§ Material shown
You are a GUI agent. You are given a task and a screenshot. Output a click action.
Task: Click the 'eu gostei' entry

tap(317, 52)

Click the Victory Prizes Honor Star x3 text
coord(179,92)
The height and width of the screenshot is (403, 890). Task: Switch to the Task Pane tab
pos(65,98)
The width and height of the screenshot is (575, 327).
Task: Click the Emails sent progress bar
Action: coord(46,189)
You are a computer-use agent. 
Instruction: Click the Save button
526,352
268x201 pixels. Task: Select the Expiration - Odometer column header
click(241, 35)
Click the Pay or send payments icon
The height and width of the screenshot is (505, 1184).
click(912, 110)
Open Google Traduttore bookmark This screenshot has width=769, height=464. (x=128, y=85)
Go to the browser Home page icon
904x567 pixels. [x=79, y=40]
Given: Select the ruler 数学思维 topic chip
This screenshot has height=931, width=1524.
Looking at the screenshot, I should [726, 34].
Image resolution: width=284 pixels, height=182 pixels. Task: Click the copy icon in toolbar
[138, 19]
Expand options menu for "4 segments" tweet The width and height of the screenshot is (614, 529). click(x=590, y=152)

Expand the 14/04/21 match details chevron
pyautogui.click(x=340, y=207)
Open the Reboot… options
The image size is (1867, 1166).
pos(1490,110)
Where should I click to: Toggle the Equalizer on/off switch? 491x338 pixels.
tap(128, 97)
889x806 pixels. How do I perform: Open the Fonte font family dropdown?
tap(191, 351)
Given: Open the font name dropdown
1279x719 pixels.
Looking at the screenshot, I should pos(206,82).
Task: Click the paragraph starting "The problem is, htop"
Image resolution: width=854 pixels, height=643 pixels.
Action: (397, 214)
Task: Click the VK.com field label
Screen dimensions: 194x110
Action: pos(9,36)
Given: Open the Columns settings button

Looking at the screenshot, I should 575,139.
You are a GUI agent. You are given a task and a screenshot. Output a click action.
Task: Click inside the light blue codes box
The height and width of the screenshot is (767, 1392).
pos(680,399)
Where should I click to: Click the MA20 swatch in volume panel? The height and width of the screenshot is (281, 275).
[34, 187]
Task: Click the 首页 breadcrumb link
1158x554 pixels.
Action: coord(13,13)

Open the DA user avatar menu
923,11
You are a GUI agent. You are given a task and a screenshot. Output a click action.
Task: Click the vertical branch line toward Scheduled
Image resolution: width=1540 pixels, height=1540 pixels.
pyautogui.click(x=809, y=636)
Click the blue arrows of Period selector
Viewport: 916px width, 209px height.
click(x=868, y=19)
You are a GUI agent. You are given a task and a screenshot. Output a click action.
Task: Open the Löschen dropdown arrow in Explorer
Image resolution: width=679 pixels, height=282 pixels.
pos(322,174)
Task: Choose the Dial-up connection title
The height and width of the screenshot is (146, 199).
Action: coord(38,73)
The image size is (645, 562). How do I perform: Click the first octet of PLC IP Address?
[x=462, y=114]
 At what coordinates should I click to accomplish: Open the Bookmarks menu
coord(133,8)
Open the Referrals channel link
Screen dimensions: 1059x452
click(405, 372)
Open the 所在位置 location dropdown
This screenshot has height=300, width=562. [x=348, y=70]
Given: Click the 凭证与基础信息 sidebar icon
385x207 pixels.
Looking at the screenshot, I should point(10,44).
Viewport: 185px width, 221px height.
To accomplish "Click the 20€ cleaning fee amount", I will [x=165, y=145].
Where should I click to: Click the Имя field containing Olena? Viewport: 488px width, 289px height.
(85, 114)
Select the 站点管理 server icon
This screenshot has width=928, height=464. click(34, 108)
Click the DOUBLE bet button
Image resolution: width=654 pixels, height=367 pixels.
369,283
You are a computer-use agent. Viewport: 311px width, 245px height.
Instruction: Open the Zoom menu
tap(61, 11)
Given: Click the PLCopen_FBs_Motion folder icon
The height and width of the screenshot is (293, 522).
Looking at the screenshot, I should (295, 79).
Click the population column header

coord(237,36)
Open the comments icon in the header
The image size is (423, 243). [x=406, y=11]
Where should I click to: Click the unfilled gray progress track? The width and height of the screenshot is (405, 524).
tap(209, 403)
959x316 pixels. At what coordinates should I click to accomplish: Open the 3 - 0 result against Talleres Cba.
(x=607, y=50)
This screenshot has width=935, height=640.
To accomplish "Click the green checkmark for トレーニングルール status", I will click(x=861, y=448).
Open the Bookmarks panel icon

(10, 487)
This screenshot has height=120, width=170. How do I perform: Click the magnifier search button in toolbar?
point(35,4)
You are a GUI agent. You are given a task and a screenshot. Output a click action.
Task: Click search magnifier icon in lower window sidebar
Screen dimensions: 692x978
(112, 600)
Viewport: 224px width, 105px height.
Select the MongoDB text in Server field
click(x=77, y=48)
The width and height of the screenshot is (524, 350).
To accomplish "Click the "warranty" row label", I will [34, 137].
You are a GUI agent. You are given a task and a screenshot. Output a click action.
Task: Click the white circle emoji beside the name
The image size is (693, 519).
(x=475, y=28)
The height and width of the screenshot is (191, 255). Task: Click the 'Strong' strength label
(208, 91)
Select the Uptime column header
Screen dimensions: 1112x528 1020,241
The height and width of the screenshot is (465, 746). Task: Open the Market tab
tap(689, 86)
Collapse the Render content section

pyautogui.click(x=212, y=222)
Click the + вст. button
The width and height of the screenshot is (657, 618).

§ Problem
Output nothing but the lines from the one containing "Screen dimensions: 692x978" to the end of the listing, both of those included, exactly as given.

§ Output for this task
Screen dimensions: 692x978
(112, 600)
Viewport: 224px width, 105px height.
Select the MongoDB text in Server field
click(x=77, y=48)
The width and height of the screenshot is (524, 350).
To accomplish "Click the "warranty" row label", I will [34, 137].
You are a GUI agent. You are given a task and a screenshot. Output a click action.
Task: Click the white circle emoji beside the name
The image size is (693, 519).
(x=475, y=28)
The height and width of the screenshot is (191, 255). Task: Click the 'Strong' strength label
(208, 91)
Select the Uptime column header
Screen dimensions: 1112x528 1020,241
The height and width of the screenshot is (465, 746). Task: Open the Market tab
tap(689, 86)
Collapse the Render content section

pyautogui.click(x=212, y=222)
Click the + вст. button
The width and height of the screenshot is (657, 618).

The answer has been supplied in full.